§ **Your objective**
When you copy from the entries that follow, take only the lines from the one with "The width and height of the screenshot is (778, 532)." down to the one with "Task: Click the download arrow icon in Export", keeping both ends and dropping every picture.

§ **Exercise inputs**
=-=-=-=-=
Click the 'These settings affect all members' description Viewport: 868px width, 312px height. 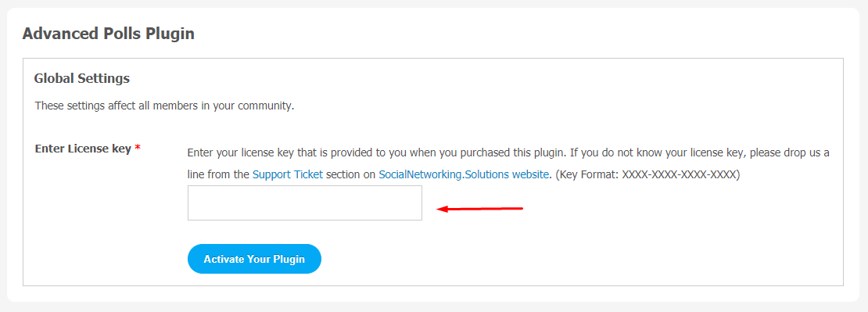(x=164, y=105)
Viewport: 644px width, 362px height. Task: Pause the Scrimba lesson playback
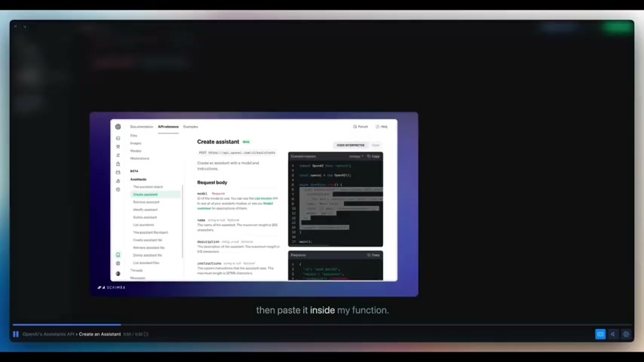(16, 334)
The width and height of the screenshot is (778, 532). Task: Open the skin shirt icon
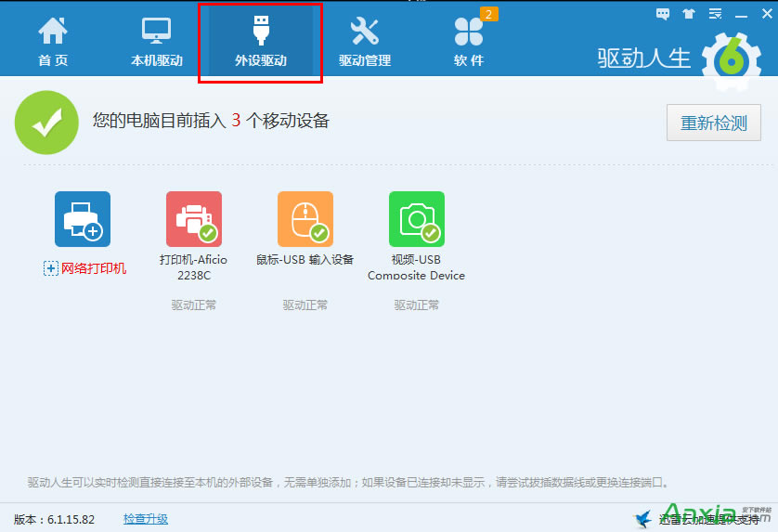(689, 13)
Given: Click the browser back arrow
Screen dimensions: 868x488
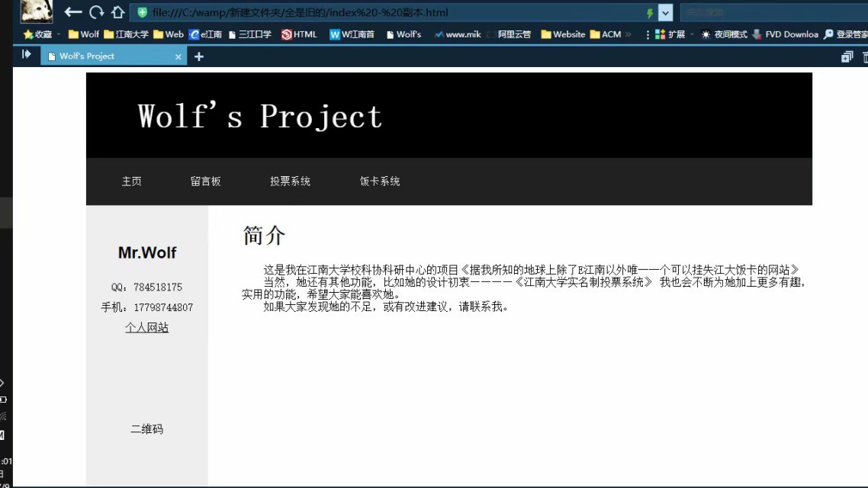Looking at the screenshot, I should (73, 12).
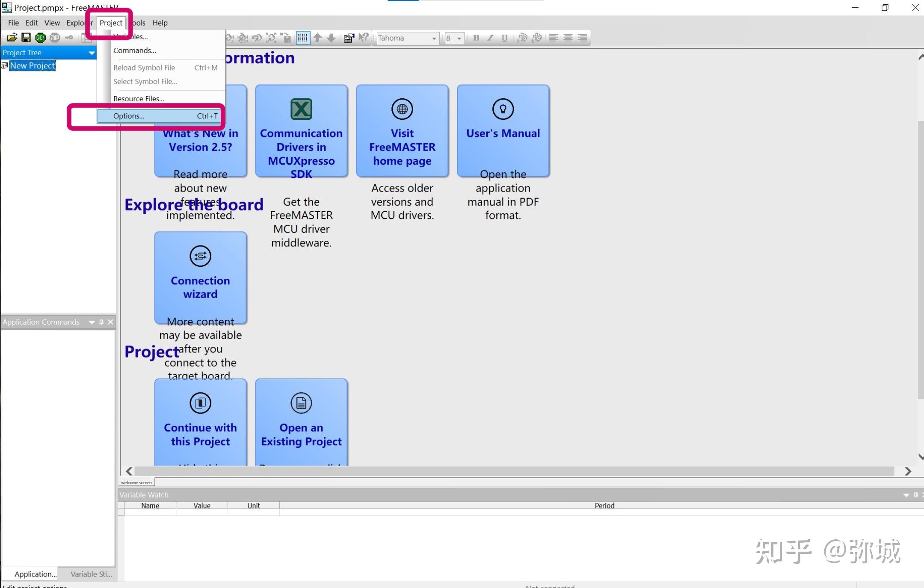Toggle bold text formatting
The width and height of the screenshot is (924, 588).
pos(476,38)
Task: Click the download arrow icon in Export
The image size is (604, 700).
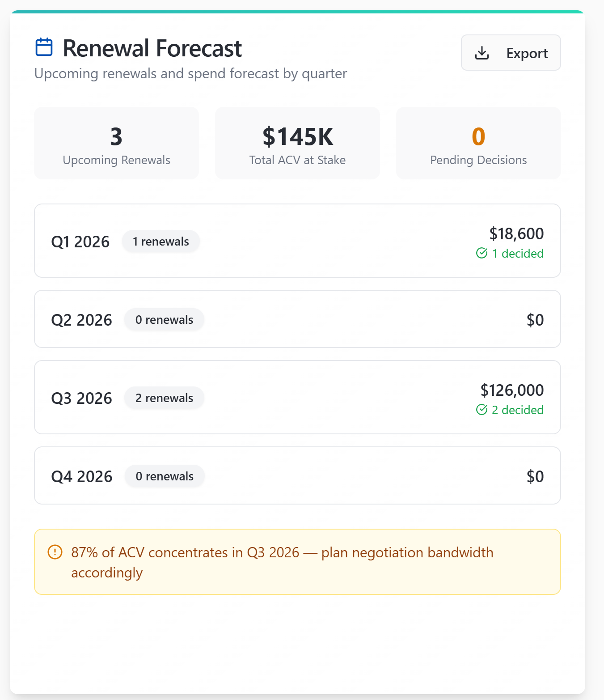Action: (482, 53)
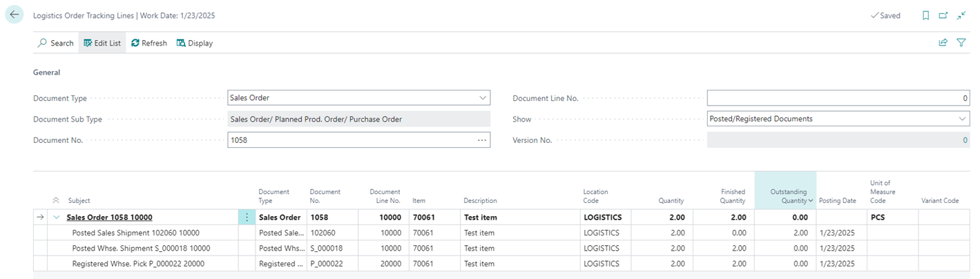Collapse the Sales Order 1058 10000 row
Viewport: 980px width, 279px height.
[x=56, y=217]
=-=-=-=-=
§ **Answer box**
The width and height of the screenshot is (778, 532). Task: Open the skin shirt icon
(689, 13)
Given: Click the browser back arrow
Screen dimensions: 868x488
Looking at the screenshot, I should (73, 12).
Toggle bold text formatting
The width and height of the screenshot is (924, 588).
pos(476,38)
Task: Click the download arrow icon in Export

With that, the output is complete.